Although Fleming was proud to be identified as the discoverer, articles discussing the effects of this blue mould had been published as long ago as 1875, and a bacteriologist in Costa Rica named Clodomiro Twight had investigated the anti-bacterial effects of these fungi during World War I. He was not the first person to investigate Penicillium notatum, either; that fungus had been named in 1911 by a Scandinavian scientist who discovered it growing on a pile of decaying hyssop (a medicinal herb). Fleming noticed that the broth in which this Penicillium had been grown could kill bacteria, but he did not try to use it to cure disease. A young (and largely forgotten) young doctor named Cecil Paine, who worked in the pathology department of the Royal Infirmary in Sheffield, Yorkshire, read about Fleming’s observations and grew the fungus himself. He found it could cure an eye infection in newborn babies. During 1930 he treated several patients with eye infections, young and old, wrote up the notes, and — like Fleming — forgot all about it. So Fleming was not the first person to discover the fungus, not the first to describe its effects nor even the first to use it to cure an infection. Why was he regarded as crucially important?

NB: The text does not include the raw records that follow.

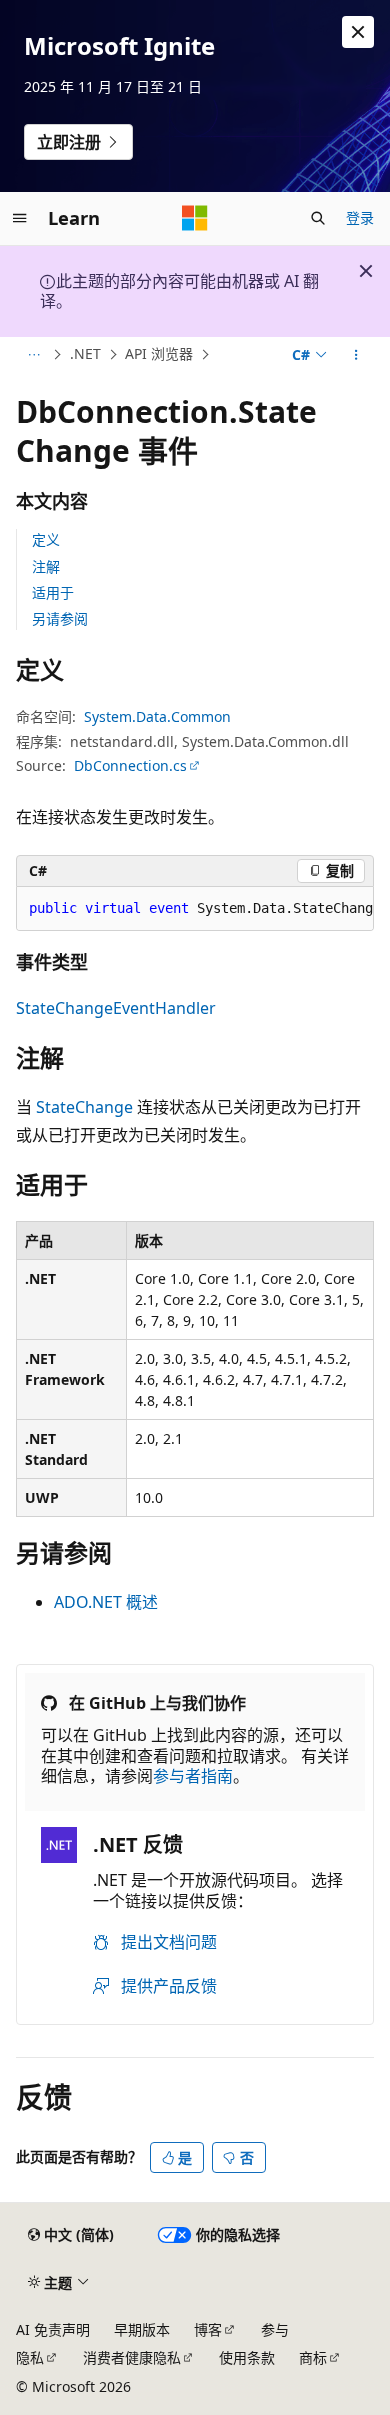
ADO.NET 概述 (106, 1602)
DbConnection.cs (130, 765)
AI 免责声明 (53, 2329)
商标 (313, 2357)
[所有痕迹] (33, 355)
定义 (46, 539)
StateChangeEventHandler (116, 1008)
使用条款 (247, 2357)
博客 (208, 2329)
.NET (85, 353)
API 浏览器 (159, 353)
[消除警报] (358, 32)
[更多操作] (356, 355)
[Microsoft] (195, 218)
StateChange (84, 1107)
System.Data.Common (157, 716)
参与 (275, 2329)
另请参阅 (60, 618)
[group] (195, 909)
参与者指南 (193, 1776)
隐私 (30, 2357)
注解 (46, 566)
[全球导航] (20, 218)
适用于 (53, 592)
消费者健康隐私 (132, 2357)
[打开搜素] (318, 218)
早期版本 (142, 2329)
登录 (360, 217)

The onset of the war provides the answer. There was now a need to find a super-drug — something that could cure the overwhelming bacterial infections that would take the lives of so many young soldiers, wounded in action and sent home from the front. An Australian scientist, Howard Florey, with a small team including Ernst Chain, Norman Heatley, J. Orr-Ewing and G. Sanders, began work on possible new anti-bacterial drugs at the Sir William Dunn School of Pathology at Oxford University. They had known of the early observations of fungi apparently killing bacteria, and contacted Fleming to ask if, by chance, he still had his original culture of the mould. He had kept it — and thus was able to provide the Oxford group with the source of their much-needed new drug. I knew Florey at Oxford, and found him to be an avuncular and quick-thinking man. He reminded me a little of the comedian Bob Hope in appearance. Another friend, Mrs Monica Dobell, had known Fleming when he was at the prime of his influence. ‘I thought he was an unconscionable little man,’ she told me. ‘Full of himself. He thought he was better than anyone, and said he’d saved the world.’
By 1942 penicillin had been extracted and purified, and this new drug was already being used in clinical trials that proved it to be effective against the common bacterial infections that were claiming young soldiers’ lives. Florey, Chain and Heatley discovered how to mass-produce the fungus in milk bottles, but this could never create the drug in large amounts. The use of penicillin in treating young wounded soldiers meant that the lives of amputees and others could now be saved, whereas they would almost certainly have been lost before. But it was in the United States, not Britain, that mass-production began. Research at the Northern Regional Research Laboratory at Peoria, showed that a common waste-product, corn-steep liquor, was the ideal growth medium for the fungus. A mouldy melon found in the market at Peoria, Illinois, turned out to provide the most potent source of penicillin yet discovered, and a chemical engineer named Margaret Rousseau showed how to grow it in massive amounts inside large fermentation tanks, something like making beer in a brewery.